資本主義は、こんな事業家が評価される傾向を生んでしまうようだ。富に対する偏重がある。まず金をつかむことが重要と考えられ、手段については目をつぶっても良いか?仕方ないか?という感覚になるものらしい。後は法的にどうかの判断になり、法規制をすり抜ければ構いやしないさ・・・・それが社会の基調になる。そんな仕組みが出来上がると、自然と外部にまでその影響が拡がる。その傾向が、まさにグローバリズムってやつかも知れない。 

 

それにしても恐ろしい企業家魂。こんな連中がうごめくなら、アイディアを盗み、権利を奪い、政治家やマスコミを誘導し、嘘を信じ込ませてでも富を得ることが許され、尊敬さえされるだろう。実際、大企業の多くはそんな歴史を経ていると思う。
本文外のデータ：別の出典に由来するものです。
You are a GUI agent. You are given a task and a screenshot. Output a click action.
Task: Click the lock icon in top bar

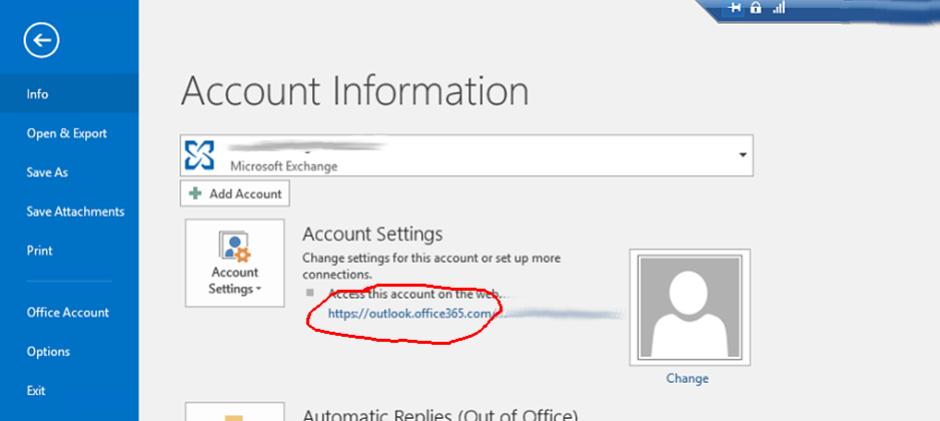(756, 8)
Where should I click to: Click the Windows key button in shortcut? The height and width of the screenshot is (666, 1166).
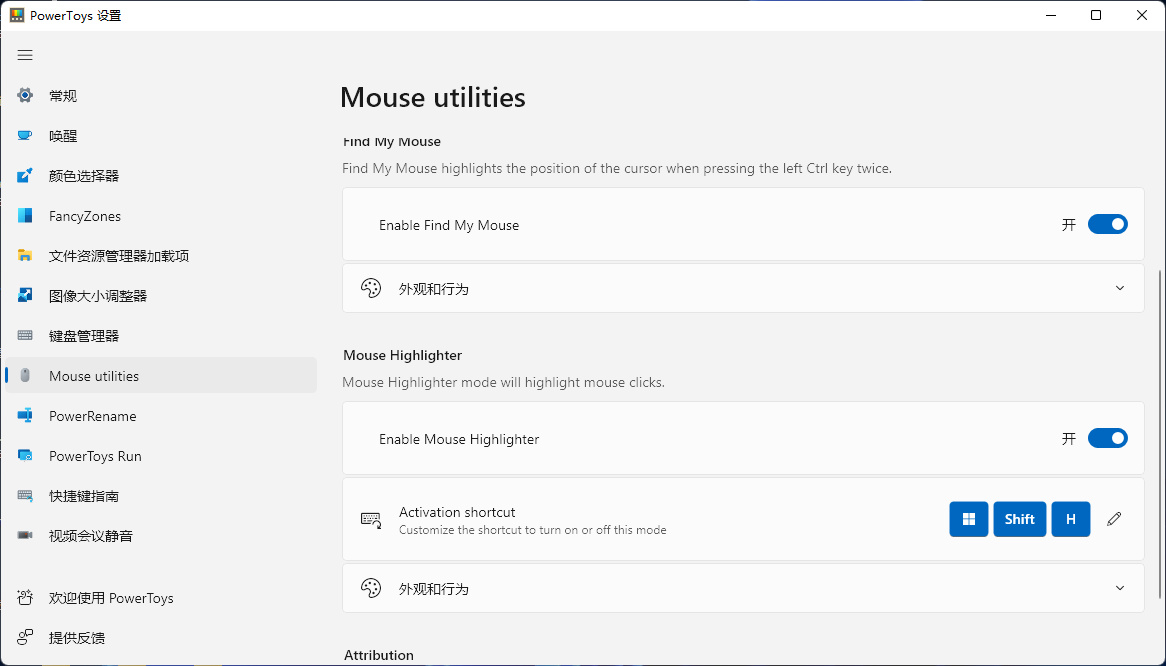click(968, 519)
大統領や閣僚たちにも、そんな臭いを感じる。

 

劇場主は、そこまでの覇気がなかった。オリジナルの兄弟のように、自分のやる気で小さな診療所を管理し、ときに患者から感謝をもらえる、そこに最大の意義を感じている。チェーン化とか多角経営化などは、本来の運営目的からは逸脱しているように思う。そこが限界なんだろう。 

 

マクドナルド自体も、少なくとも熊本市では売り上げは頭打ちのようだ。だが工夫をして企業を維持していく姿勢は感じられ、その努力には頭が下がる。それでも今は回転ずしのほうがイメージ的に上に行っている。「健康」「安全」「清潔」「高品質」「低価格」「早い」「間違えない」など、多くの要素を満足させている。ハンバーガー業界は衰退期にあると思う。帝国の逆襲はあるだろうか?